**やること:**
以下の項目のうち、文字列「paternal」を含む行がいくつあるかを数え、その数だけを答えよ。大文字と小文字は区別する。

**手元のデータ:**

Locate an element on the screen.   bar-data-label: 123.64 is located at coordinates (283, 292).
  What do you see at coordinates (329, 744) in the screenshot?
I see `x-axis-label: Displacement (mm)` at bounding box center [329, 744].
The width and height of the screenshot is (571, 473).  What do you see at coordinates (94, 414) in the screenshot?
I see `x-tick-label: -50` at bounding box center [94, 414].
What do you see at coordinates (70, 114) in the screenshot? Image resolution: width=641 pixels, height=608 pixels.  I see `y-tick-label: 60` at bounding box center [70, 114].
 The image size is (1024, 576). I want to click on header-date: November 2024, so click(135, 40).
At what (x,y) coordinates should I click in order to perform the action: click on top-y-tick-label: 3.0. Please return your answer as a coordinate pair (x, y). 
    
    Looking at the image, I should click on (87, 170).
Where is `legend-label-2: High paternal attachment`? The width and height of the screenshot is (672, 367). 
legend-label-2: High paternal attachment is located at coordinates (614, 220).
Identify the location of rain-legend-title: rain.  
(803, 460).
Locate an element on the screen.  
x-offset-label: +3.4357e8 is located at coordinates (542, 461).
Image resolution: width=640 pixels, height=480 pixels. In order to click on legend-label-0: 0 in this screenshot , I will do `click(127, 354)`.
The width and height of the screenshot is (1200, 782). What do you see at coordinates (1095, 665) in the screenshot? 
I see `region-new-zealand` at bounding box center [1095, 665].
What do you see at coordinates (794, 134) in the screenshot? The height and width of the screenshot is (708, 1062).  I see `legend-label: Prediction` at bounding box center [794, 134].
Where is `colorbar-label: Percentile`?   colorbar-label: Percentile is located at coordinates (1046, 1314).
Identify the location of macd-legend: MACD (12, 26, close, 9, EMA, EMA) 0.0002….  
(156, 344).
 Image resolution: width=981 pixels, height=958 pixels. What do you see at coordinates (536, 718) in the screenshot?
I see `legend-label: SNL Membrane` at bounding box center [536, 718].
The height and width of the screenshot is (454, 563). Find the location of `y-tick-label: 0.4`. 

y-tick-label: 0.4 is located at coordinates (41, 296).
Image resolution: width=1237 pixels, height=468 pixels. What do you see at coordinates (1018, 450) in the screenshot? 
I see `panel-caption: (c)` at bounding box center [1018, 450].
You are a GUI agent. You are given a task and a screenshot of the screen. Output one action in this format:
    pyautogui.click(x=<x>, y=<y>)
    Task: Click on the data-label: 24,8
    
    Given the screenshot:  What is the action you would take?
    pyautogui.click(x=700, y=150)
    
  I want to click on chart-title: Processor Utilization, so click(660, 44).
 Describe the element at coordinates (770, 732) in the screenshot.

**解答:**
2